Thursday, June 14, 2012

"No difference" thesis in same-sex parenting "not settled science"

Ana Samuel, "The Kids Aren’t All Right: New Family Structures and the 'No Differences' Claim" (Public Discourse, June 14, 2012).

Our correspondent on retainer in Rome, Zachary Mabee, summarizes:
This is a pretty thorough rundown of some recent research, as well as the more general state of the research, regarding what is commonly called, as the author notes, the "no differences" claim, according to which same-sex couples' child-rearing is statistically on par, more or less, with that of heterosexual couples. While such data, she also notes, is *not* demonstratively or indisputably conclusive, it does seem to suggest that the "no differences" claim, at least in a more straightforward formulation, is not empirically tenable.

[Hat tip to Z.M.]


RFGA, Ph.D. said...

As I have already asked ad nauseum, why are we even entertaining this notion? If ever there has been a no-brainer, it is the belief, held since time immemorial, that a child desperately needs a mother (female parent) and a father (male parent). I know you are just trying to be helpful providing us with the latest findings here. It makes me angry, though, that we have to defend something that is so obviously correct. Homosexuals trying to raise children are hell-bent on defying Nature itself; the traditional family is embedded in that system. (It is highly ironic that many of the so-called philosophers egging them on, such as Brian Leiter, call themselves 'Naturalists'.) Their lifestyle is also deeply offensive to those of us with precious little to lay claim to in this Puritanical, money-grubbing society except our vocation as parents.

ttet2011 said...

So gays cant raise productive children??? Who are you to really judge that? God? I think not. Thiks whole issue is not about if gays should raise children well or not. What society needs to look at is whats does a child need. a child needs love, a safe home, a stable home, a honest home, a loving home ect..... If a gay couple or a black and white couple or a single mother or father can establish this for a child than who are you or society to judge them on their parenting skills? Did you think to look at societies negative outlook for the child?? If people would stop judging and be more open minded on what the needs of the child are then maybe the child of a homosexual parents wouldnt be bullied or scared to come and just kill themselfs because "society" wont accept them or give them the human rights that they deserve.....
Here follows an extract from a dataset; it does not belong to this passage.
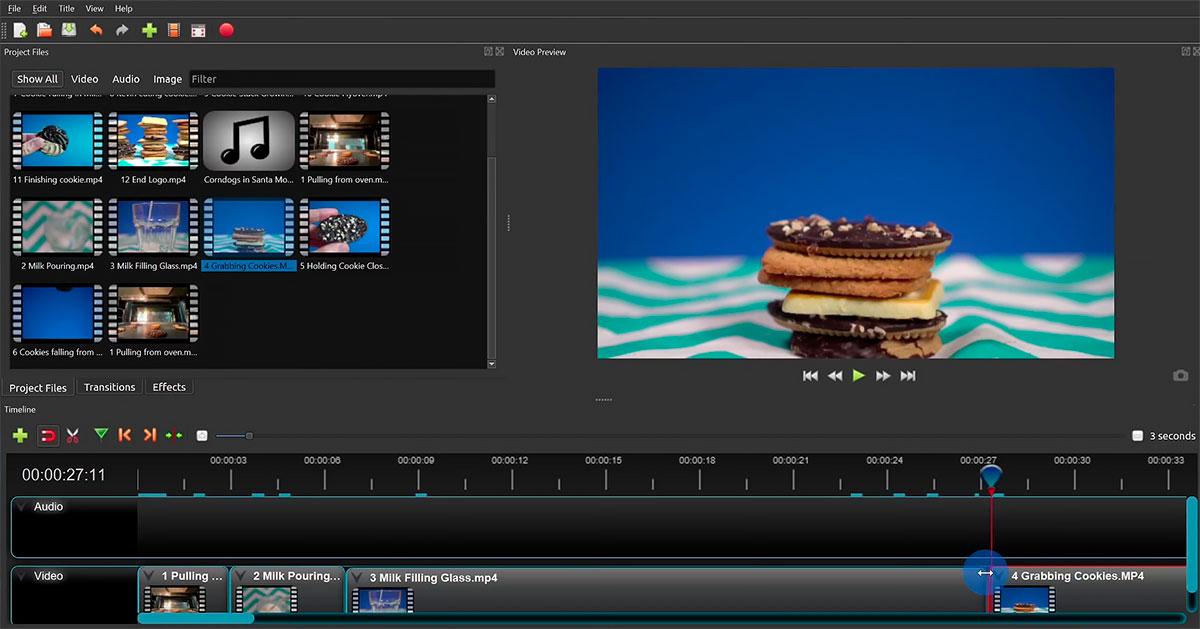The height and width of the screenshot is (629, 1200).
Task: Open the menu arrow on the 2 Milk Pouring clip
Action: [x=241, y=576]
Pertinacious Papist said...


Hello, my friend. I see at least three problems with your assumptions:

(1) You seem to assume that gender differences, as well as differences between "fathers," "mothers," "husbands," and "wives," etc., are purely functional, so that any "role-capable" men and women can be plugged into these slots. However, this assumes a purely functionalist or instrumentalist view of persons, which is hugely problematic. A widow must, out of necessity, try to limp along by playing father as well as mother to her children, but even if she remarried so as to give the children a step-father, it's not the same. When one begins introducing other changes, things begin coming apart fast. There is more to a person than a function he can perform; otherwise R2D2 might make a fine "parent." The problems here are too metaphysically consuming to probe further here.
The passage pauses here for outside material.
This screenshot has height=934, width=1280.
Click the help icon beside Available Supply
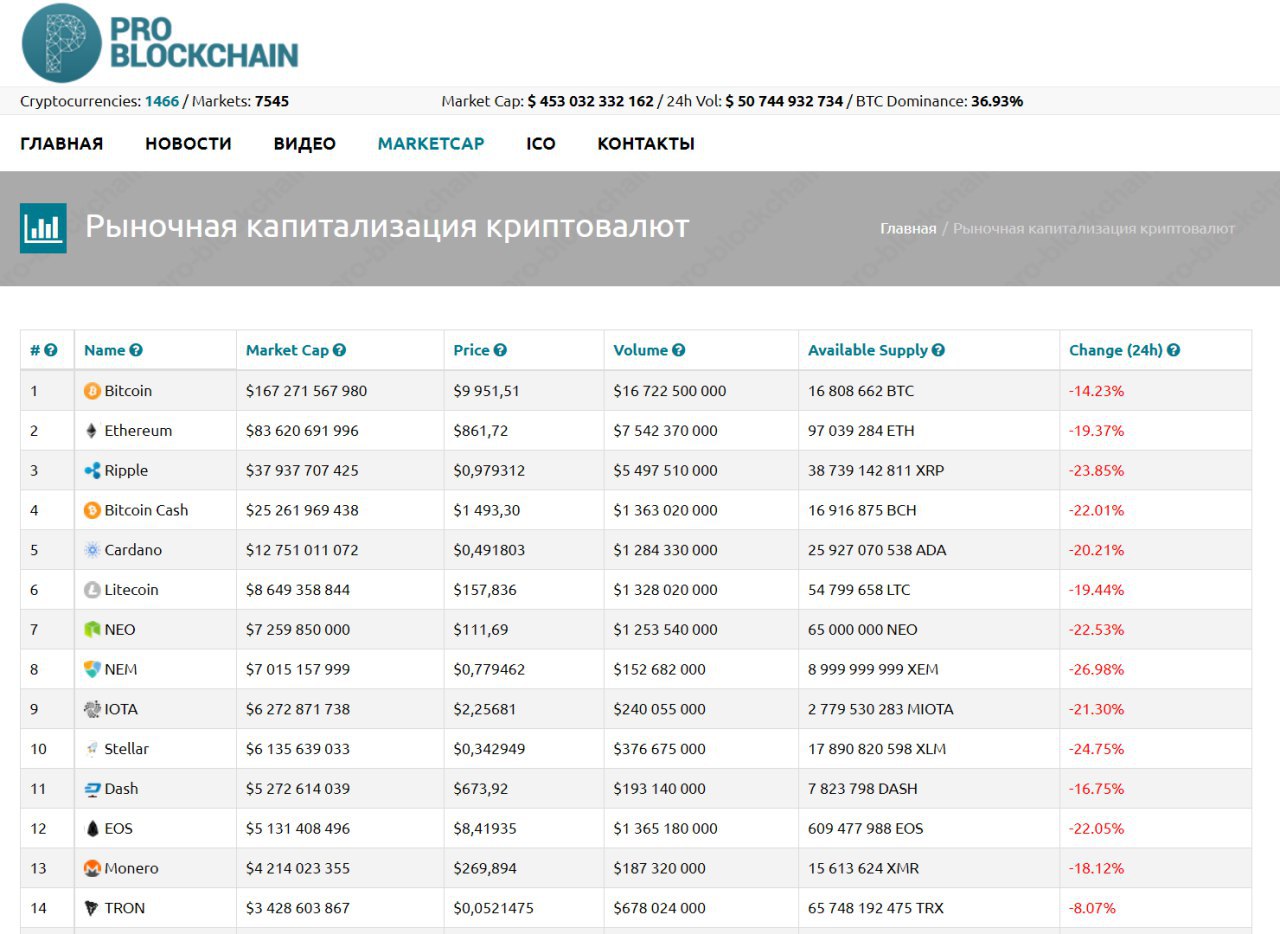[938, 351]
(2) You seem to assume that the research on child-rearing incontestably supports the benefits of same-sex parenting. This is hardly true. Two quick examples: Timothy J. Dailey, PhD, "Homosexual Parenting: Placing children at risk" and Peter Sprigg, "New Study On Homosexual Parents Tops All Previous Research."
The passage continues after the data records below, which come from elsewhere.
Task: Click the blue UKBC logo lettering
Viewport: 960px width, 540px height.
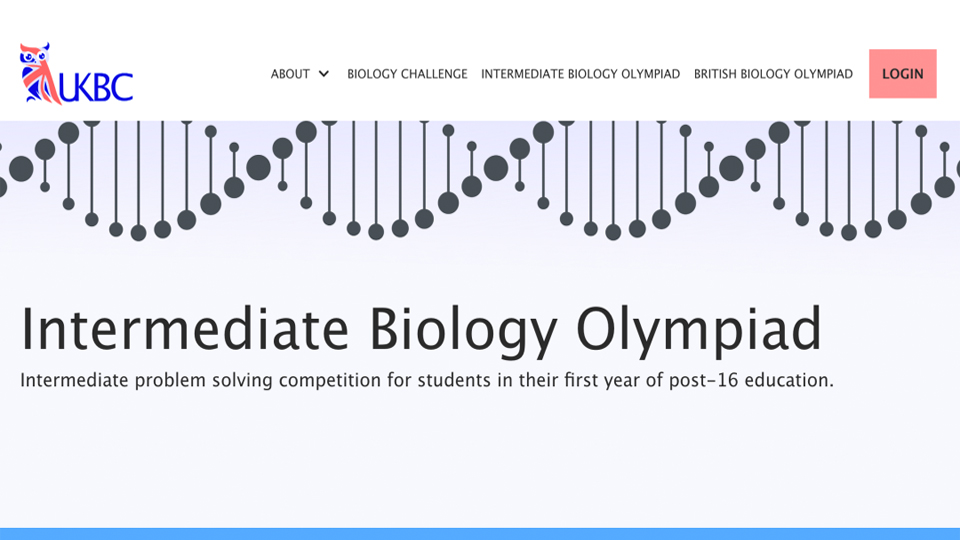Action: (97, 88)
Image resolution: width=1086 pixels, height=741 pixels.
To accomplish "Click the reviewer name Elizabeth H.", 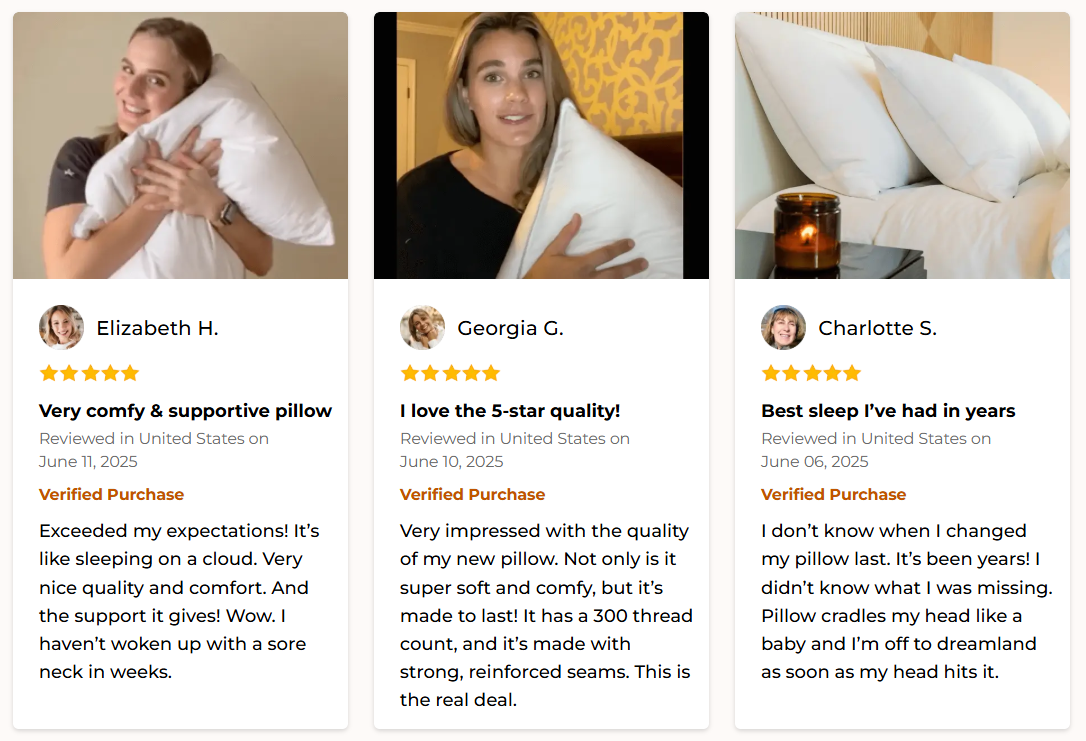I will (x=157, y=328).
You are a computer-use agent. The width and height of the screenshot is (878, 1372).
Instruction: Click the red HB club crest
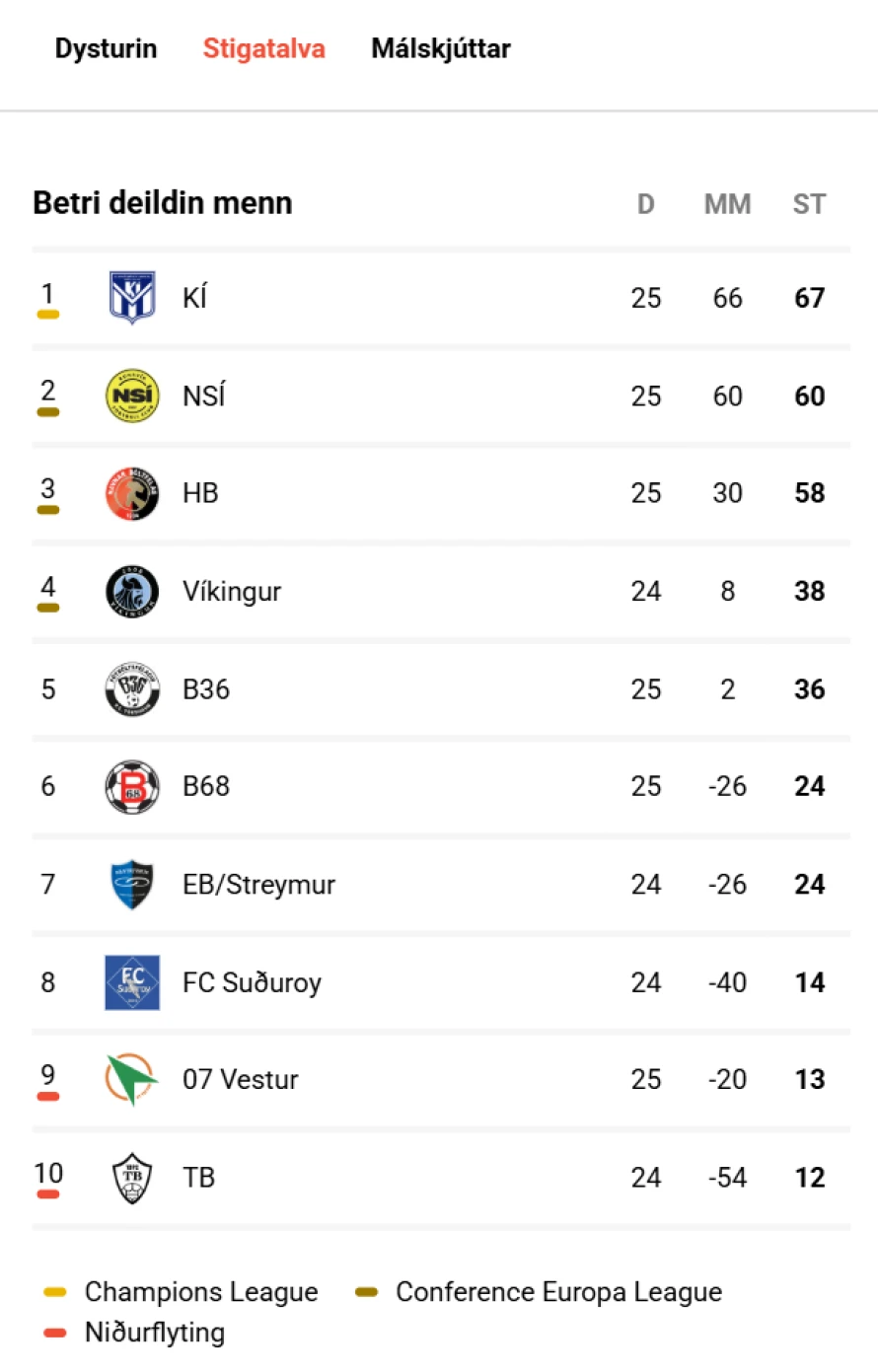[132, 493]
(3) You also appear to assume that homosexuals are the only bullied ones. It's true that they seem to be getting the limelight in the media these days, doubtless due in part to the well-known huge same-sex lobbies in the upper echelons of nearly every branch of media and government. But the assumption is incorrect. The shoe is very much on the other foot these days, and same-sex violence against "homophobes" has been around for sometime, as seen in this article by Barbara Kralis, entitled: "The Celebrated Matthew Shepard & The Forgotten Mary Stachowicz" (New Oxford Review, 2003).